> [WHAT YOU SHOULD DO] Please rewrite the part of the entries that opens with the line containing "Viewport: 602px width, 380px" and closes with the line containing "Looking at the screenshot, I should point(419,634).", replacing "folder" with "directory" and changing nothing else.

> [DATA LINES]

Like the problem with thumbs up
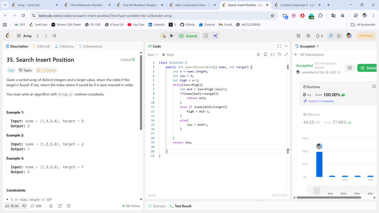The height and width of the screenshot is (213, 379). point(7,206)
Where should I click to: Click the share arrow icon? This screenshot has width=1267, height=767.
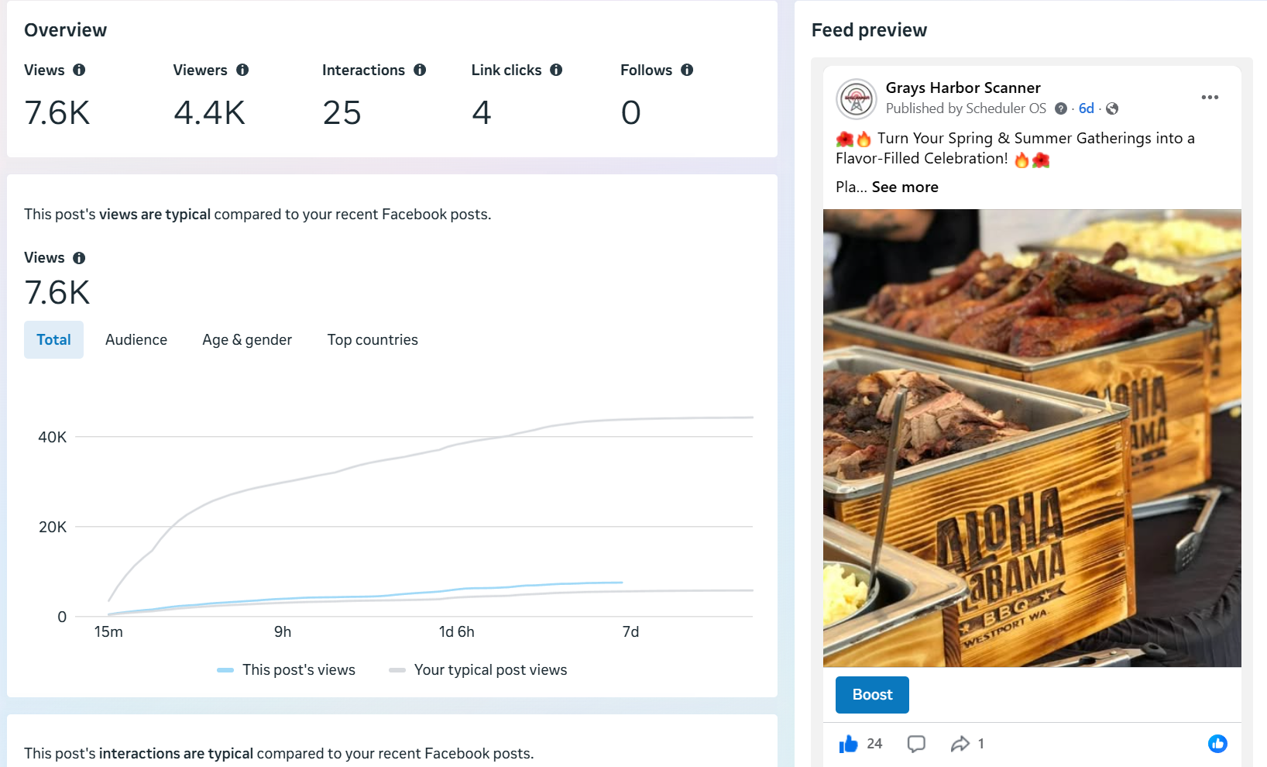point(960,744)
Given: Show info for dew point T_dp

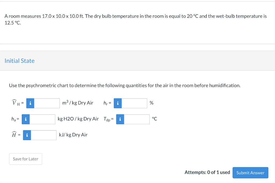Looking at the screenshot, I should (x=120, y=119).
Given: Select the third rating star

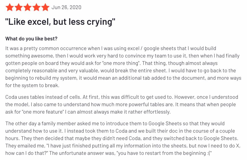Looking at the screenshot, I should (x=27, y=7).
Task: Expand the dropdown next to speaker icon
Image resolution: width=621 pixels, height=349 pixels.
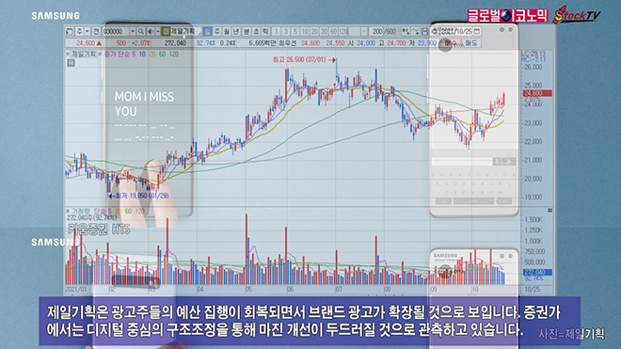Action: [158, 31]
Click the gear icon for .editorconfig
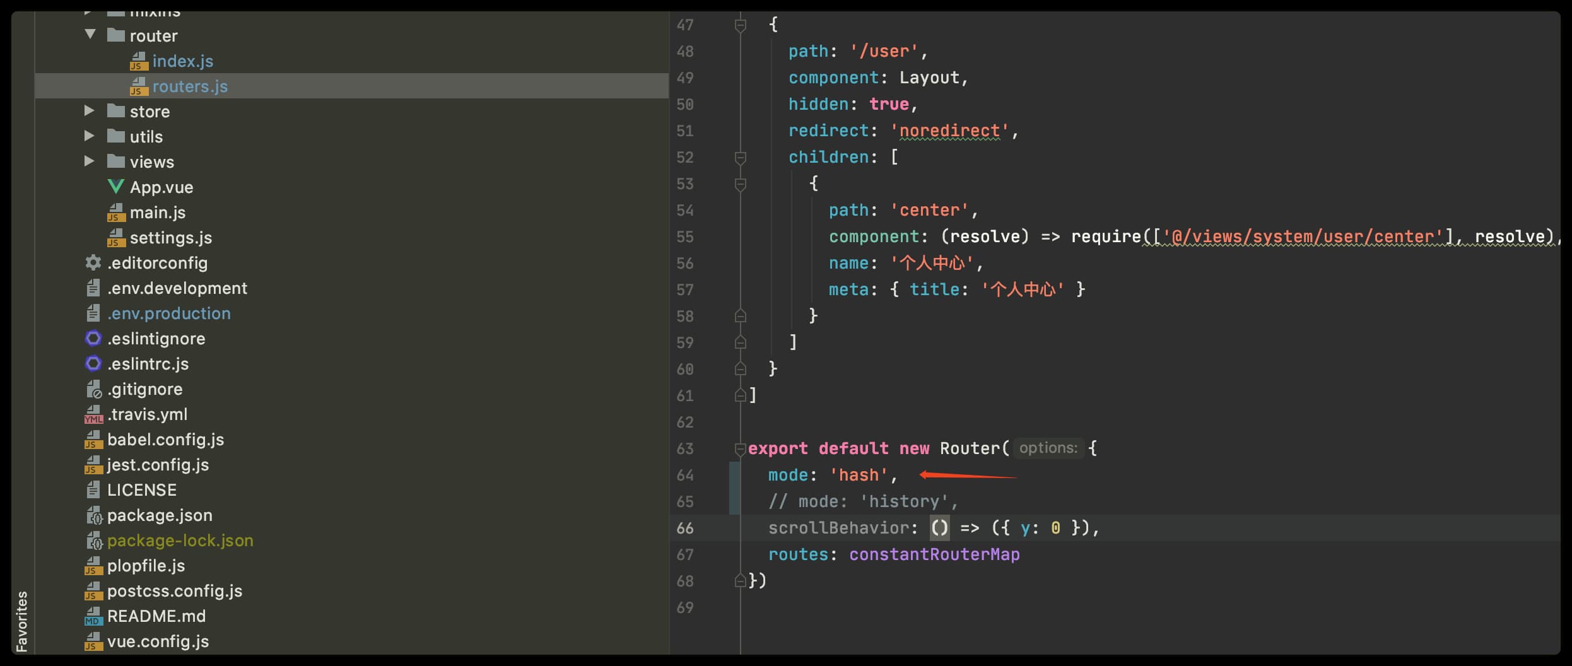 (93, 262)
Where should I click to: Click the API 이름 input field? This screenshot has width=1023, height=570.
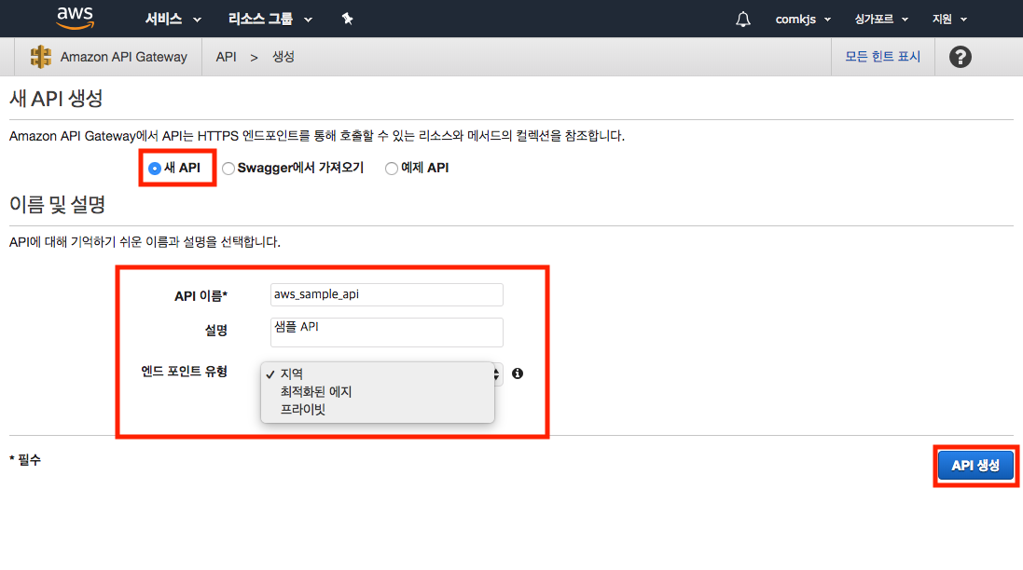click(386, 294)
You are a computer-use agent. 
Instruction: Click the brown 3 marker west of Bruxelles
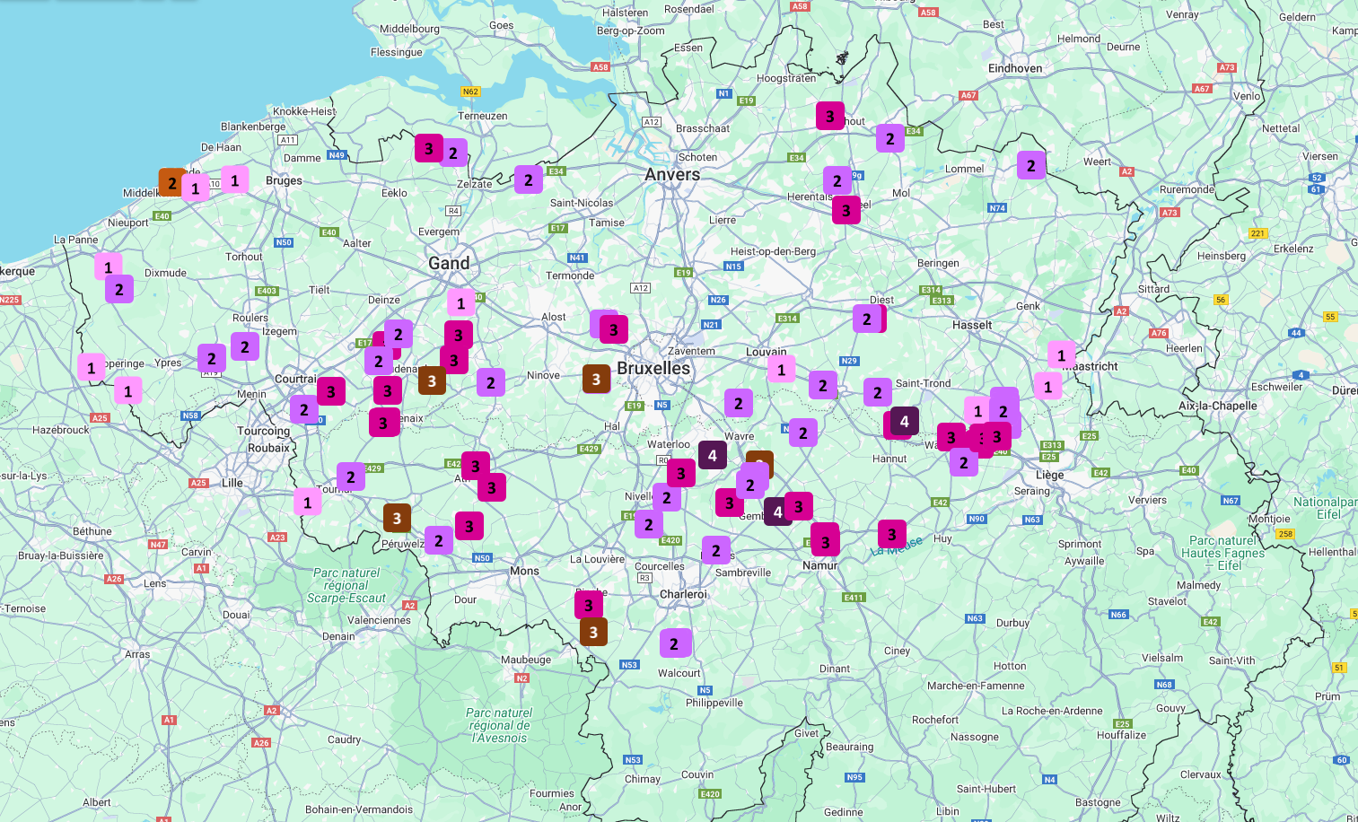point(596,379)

* * *

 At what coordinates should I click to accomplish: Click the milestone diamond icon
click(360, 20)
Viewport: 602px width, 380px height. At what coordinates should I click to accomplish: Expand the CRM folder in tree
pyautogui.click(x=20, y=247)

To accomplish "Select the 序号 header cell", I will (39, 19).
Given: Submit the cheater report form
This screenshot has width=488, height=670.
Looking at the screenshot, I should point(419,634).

* * *

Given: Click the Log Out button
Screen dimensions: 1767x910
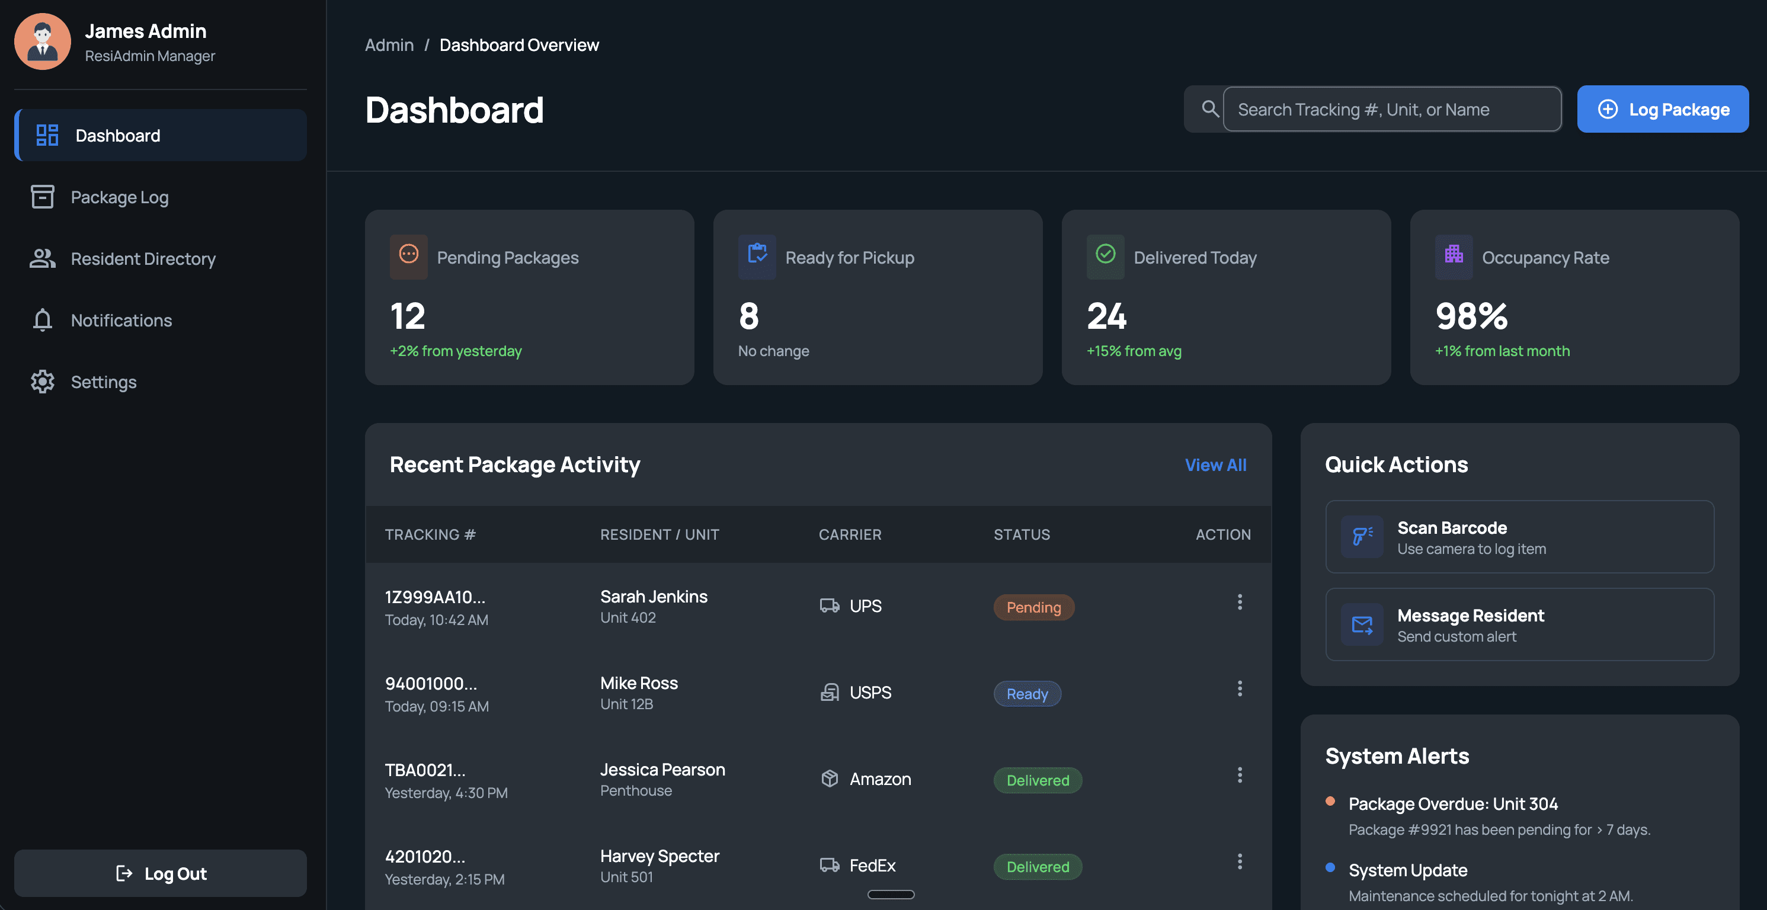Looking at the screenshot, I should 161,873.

> [RESULT FOR THIS EXERCISE]
Viewport: 602px width, 380px height. At what coordinates should I click to accomplish: Expand the CRM directory in tree
pyautogui.click(x=20, y=247)

To accomplish "Select the 序号 header cell", I will (39, 19).
Given: Submit the cheater report form
This screenshot has width=488, height=670.
Looking at the screenshot, I should point(419,634).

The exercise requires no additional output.